═════ Records shown

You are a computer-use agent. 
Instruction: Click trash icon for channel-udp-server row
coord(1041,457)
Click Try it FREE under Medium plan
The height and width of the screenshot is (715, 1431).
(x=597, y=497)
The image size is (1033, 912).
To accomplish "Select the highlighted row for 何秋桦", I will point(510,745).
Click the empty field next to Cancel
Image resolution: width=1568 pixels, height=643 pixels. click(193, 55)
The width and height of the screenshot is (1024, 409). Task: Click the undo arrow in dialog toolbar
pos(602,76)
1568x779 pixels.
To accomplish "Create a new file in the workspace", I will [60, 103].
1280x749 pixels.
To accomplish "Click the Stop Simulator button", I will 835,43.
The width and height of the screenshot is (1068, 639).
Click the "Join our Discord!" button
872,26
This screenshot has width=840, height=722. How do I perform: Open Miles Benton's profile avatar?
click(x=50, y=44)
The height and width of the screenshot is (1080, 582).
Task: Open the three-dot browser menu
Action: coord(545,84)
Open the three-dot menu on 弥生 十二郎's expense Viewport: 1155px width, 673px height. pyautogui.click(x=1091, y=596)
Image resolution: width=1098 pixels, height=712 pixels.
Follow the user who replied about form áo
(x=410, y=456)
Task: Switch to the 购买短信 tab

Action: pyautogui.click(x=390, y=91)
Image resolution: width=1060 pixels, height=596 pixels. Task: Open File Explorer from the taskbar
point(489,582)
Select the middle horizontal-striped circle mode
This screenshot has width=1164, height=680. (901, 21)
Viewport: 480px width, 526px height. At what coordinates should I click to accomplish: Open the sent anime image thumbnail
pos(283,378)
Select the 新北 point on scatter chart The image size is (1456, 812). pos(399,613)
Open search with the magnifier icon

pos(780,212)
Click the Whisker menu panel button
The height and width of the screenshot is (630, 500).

══════════

=== How to complete this task ===
In full and word for word, output the entries.

=== Solution to this task ===
You are a computer-use agent. 
Instruction: Click trash icon for channel-udp-server row
coord(1041,457)
Click Try it FREE under Medium plan
The height and width of the screenshot is (715, 1431).
(x=597, y=497)
The image size is (1033, 912).
To accomplish "Select the highlighted row for 何秋桦", I will point(510,745).
Click the empty field next to Cancel
Image resolution: width=1568 pixels, height=643 pixels. click(193, 55)
The width and height of the screenshot is (1024, 409). Task: Click the undo arrow in dialog toolbar
pos(602,76)
1568x779 pixels.
To accomplish "Create a new file in the workspace", I will [60, 103].
1280x749 pixels.
To accomplish "Click the Stop Simulator button", I will 835,43.
The width and height of the screenshot is (1068, 639).
Click the "Join our Discord!" button
872,26
This screenshot has width=840, height=722. How do I perform: Open Miles Benton's profile avatar?
click(x=50, y=44)
The height and width of the screenshot is (1080, 582).
Task: Open the three-dot browser menu
Action: coord(545,84)
Open the three-dot menu on 弥生 十二郎's expense Viewport: 1155px width, 673px height. pyautogui.click(x=1091, y=596)
Image resolution: width=1098 pixels, height=712 pixels.
Follow the user who replied about form áo
(x=410, y=456)
Task: Switch to the 购买短信 tab

Action: pyautogui.click(x=390, y=91)
Image resolution: width=1060 pixels, height=596 pixels. Task: Open File Explorer from the taskbar
point(489,582)
Select the middle horizontal-striped circle mode
This screenshot has width=1164, height=680. (901, 21)
Viewport: 480px width, 526px height. At what coordinates should I click to accomplish: Open the sent anime image thumbnail
pos(283,378)
Select the 新北 point on scatter chart The image size is (1456, 812). pos(399,613)
Open search with the magnifier icon

pos(780,212)
Click the Whisker menu panel button
The height and width of the screenshot is (630, 500).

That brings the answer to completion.